I’ve been given something.
In the same way I’d been given the gift of music, a gift which I didn’t realize as a child I so urgently needed to give back to God, I’ve been given a gift of…well I’m not sure what this is a gift of really. But it’s a gift. A talent. An unbelievably strange and unique enjoyment I get from reading and studying and dissecting scripture. I’m still trying to figure out what exactly this gift is, why I have it and what I’m meant to do with it, but for the time being, I will continue to study and to grow as much as I possibly can. In pursuing my Master’s degree, I’ve joined a community of others who are just as confused yet just as strongly called where I might try to discern just how I’m supposed to use this gift, and how I can give it back to God and to the world he created. In the past year I’ve found more and more blessings laid out before me, quite plainly now that I think about it, that are clearly meant to help me along my way. One of them is this wonderful man I’ve found whom I will soon call my husband. He is not only supportive of my journey, but is interested in everything I am learning. He has been supportive enough to put aside his own initial assumptions about the church and come along with me, learning everything that he can and finding his place in the church, too. We have been blessed enough not only to find each other, but to be welcomed into a beautiful parish family that has accepted us both in every way. We look forward to learning more about ourselves, about each other, about our faith, about our gifts and about our place in this great big world together.

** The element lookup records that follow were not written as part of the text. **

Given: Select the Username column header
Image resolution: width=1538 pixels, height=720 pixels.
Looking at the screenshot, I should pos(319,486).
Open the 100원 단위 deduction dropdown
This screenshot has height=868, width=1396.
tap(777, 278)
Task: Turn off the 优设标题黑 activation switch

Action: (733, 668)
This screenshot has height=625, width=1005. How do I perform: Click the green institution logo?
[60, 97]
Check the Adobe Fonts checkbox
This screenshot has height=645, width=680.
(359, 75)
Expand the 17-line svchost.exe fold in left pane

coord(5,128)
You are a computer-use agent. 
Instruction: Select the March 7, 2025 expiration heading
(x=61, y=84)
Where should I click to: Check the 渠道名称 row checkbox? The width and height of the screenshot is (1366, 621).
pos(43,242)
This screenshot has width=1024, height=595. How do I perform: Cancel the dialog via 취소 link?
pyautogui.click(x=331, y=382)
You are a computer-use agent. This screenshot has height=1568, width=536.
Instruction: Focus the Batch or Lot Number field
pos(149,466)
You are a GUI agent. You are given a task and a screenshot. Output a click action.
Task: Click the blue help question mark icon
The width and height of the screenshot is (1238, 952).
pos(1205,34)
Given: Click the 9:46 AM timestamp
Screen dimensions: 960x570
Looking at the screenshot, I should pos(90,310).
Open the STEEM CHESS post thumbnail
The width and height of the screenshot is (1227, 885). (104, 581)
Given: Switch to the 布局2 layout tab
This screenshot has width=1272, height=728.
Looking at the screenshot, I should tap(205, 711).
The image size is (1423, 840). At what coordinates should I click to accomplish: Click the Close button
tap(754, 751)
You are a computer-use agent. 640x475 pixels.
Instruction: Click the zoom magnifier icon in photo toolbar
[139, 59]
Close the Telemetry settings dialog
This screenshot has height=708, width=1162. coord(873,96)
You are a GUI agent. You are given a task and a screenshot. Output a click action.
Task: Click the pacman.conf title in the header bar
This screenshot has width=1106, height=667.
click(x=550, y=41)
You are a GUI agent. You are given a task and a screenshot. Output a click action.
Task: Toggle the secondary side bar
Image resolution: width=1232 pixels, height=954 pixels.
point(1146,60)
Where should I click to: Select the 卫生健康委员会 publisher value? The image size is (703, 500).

Ashley is currently studying theology at Queen’s College and hopes to become an ordinand in the Diocese of Eastern Newfoundland and Labrador, and eventually a priest. Ashley and her fiancé are new to St. Mark’s but both have been warmly welcomed and have gotten involved as readers and regulars at Pub Theology. In January Ashley became our Junior Organist at St. Mark’s, which involves singing in the choir and filling in when our organist is away.